The Committee has already stated publicly that it intends to meet the offender in a secure environment as soon as possible in order to try to identify other officials who have witnessed the alleged events and who would be willing to assist in their work.
In addition, they will again speak with Inspector General of the Intelligence Community Michael Atkinson, who last week was limited to sharing any details with Congress about the work his office did to confirm the complaint initially. This time Mr Atkinson would be more free to discuss the matter, which could make it clearer to the committee where to begin its work.
Mr. Quigley said he expects the committee to call on Mr. Bar and Mr. Giuliani, as well as White House officials and others who appear to have raised concerns over the whistle blower.
Committee officers may begin questioning other potential witnesses in the coming days. Much of this work is likely to be done beyond sight, lawmakers said, to speed up the fact-finding process and avoid the political repercussions of public hearings.
Democrats from the panel said they expect to spend at least part of the House's two-week vacation in Washington. They are in the early stages of planning a thematic hearing for next week, potentially focusing on Ukraine and America's foreign policy, or offenders, officials familiar with the matter said.

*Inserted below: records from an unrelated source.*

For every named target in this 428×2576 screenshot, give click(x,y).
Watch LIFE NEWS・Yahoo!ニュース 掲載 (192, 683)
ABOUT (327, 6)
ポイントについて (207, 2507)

"The purpose of the committee is to gain momentum, so I imagine a lot of work will be done in the next two weeks," said Jim Jimes of Connecticut, the second-ranked Democrat in the group.
For many Democrats last week was a rat-tat series of shakes On Monday, seven moderates, all with military or national security – and most opposed impeachment – called for an investigation, opening the floodgates to more moderate ones to join.
Tuesday brought the message on Ms. P On Wednesday, the White House released a transcript of Mr. Trump's call with Mr. Zelensky, and Thursday's whistleblowing complaint was made public, including the explosive allegation that the White House was seeking to "lock" record of the conversation. Pelosi accused Mr Trump of "concealing"
By Friday, most Democrats seemed exhausted, grateful for a two-week break to gather their thoughts, with many saying they intended to listen more than to speak. The Liberals, including Representative Ilhan Omar of Minnesota, were warming; they believe the impeachment investigation should have started a long time ago.
But the moderates seemed gloomy, burdened with the weight of the moment. Among them was Representative Angie Craig, a freshman who turned Republican in Minnesota. Usually private about her Christian faith, she said she turned to the Bible for comfort.
"I will tell my constituents that this is a decision I never wanted to make," said Ms. Craig, "that the president leaves us no choice but to open an impeachment investigation."